相談の内容
「司会で失敗、人前で話せなくなった」

 ただでさえ苦手で、日頃から大変な負担となっているプレゼンテーションなど、人前で話す業務。4ヵ月前、学生向けの会社説明会で司会を務めたとき、ひどく緊張して声が震え、脂汗が出て、この時は、手足や首まで震えてしまいました。

「参加者が自分の緊張に気づいて、変に思ったのではないか?」と思うと、ますます声も体の震えも増して、恥ずかしさ、情けなさに襲われてしまいました。それ以来、また同様に震えるのではないか?と心配になり、人前での発言が思うようにできなくなり、次第に職場の会議に出ることすら苦痛になってきました。このままでは、せっかく築いた上司の信頼、会社の評価にも影響してしまう、仕事を外されてしまうのではないか、と悩んでいます。

中村医師の回答
不安も自然、承認の欲求も自然

◎リラックスしようと努めれば努めるほど、緊張がつのります

 上記の症状と経過から「社交不安症」と診断しました。初診時、患者さんは「人前ではなるべくリラックスしようと努めるが、うまくいかない」とおっしゃっていました。

「緊張しないように努めれば努めるほど、ますます自分の状態を意識して緊張が募っていく」という悪循環を指摘したところ、納得のいった様子でした。また患者さんの「周りの人たちから変に思われないか」という不安の裏には、「よく思われたい、認められたい」という強い希求があること、「悪く思われはしないかという恐れと、よく思われたいという願いは、ともに私たちの心の自然な両面である」ことを伝えました。

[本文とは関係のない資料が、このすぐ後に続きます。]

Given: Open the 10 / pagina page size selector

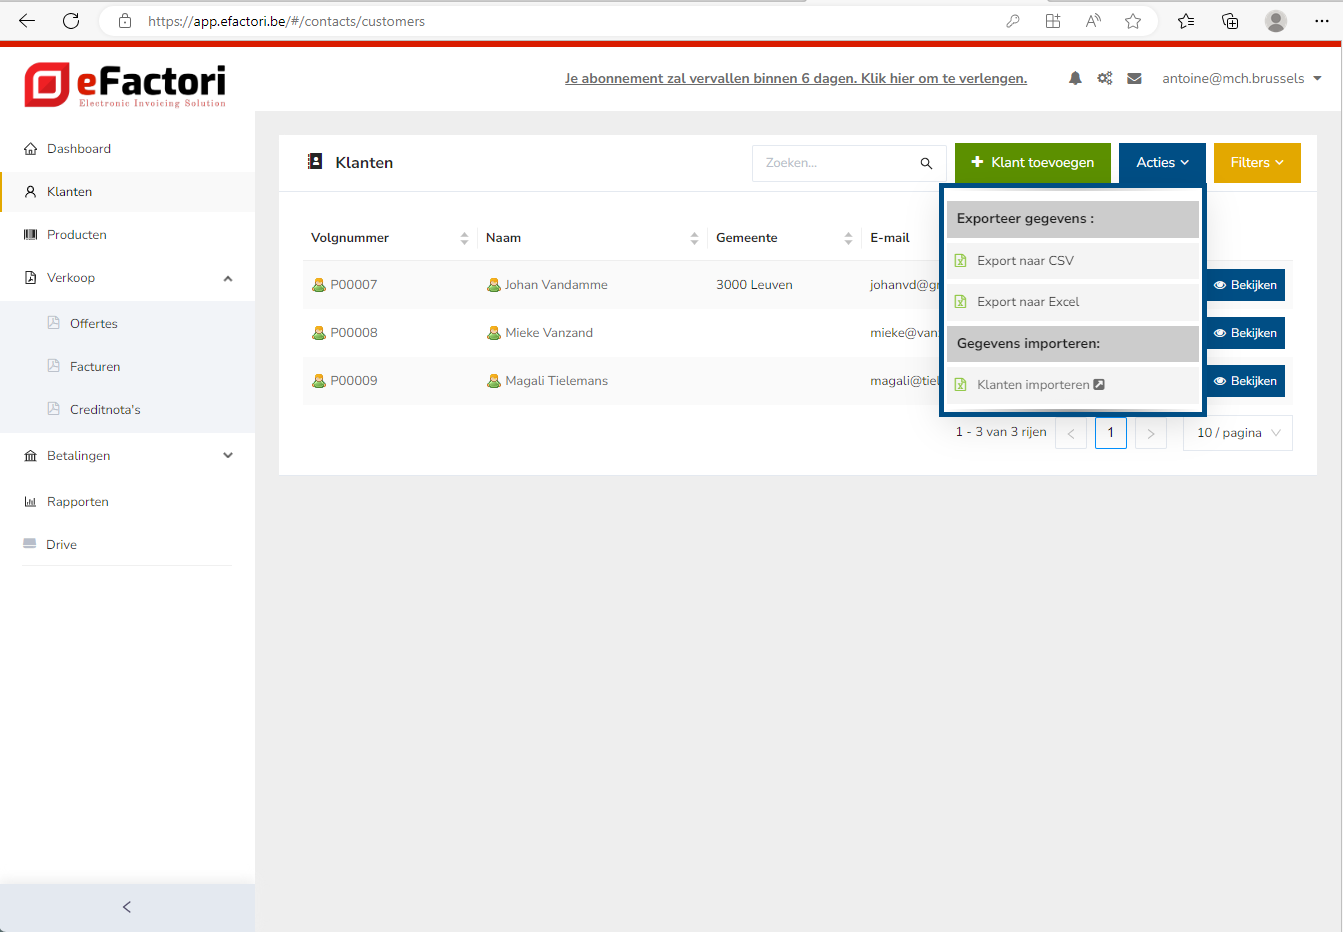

「薬はなるべく飲みたくない」という患者さんの希望に沿い、外来で森田療法的に助言していくことを治療の方針としました。

◎話し上手より、聞き上手を

 再診以降、不安や緊張に対する患者さんの姿勢を診察で取り上げ、無理に緊張を解こうとせず、緊張するまま会議を避けずに出席するよう促しました。その後しばらくの間は、何とか会議には出ているものの、発言を求められないよう、なるべくうつむき黙っているとのことでした。

 私は「話し上手より、聞き上手を目指すように」と伝え、他人の話に耳を傾けることを促しました。患者さんもそのようにすることで、注意が自分ではなく相手の話題に向かうことになり、結果的に緊張が緩和されることに気づいていきました。やがて自分が会議でプレゼンしなければならない日がやってきました。